TASK OBJECTIVE:
The entries below must be copied exactly as they are.

Start of EXERCISE MATERIALS

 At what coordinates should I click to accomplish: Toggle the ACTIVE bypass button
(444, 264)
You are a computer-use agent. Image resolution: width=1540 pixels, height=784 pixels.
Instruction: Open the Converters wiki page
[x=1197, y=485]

End of EXERCISE MATERIALS

RESPONSE TO THE TASK:
 At what coordinates should I click to accomplish: Toggle the ACTIVE bypass button
(444, 264)
You are a computer-use agent. Image resolution: width=1540 pixels, height=784 pixels.
Instruction: Open the Converters wiki page
[x=1197, y=485]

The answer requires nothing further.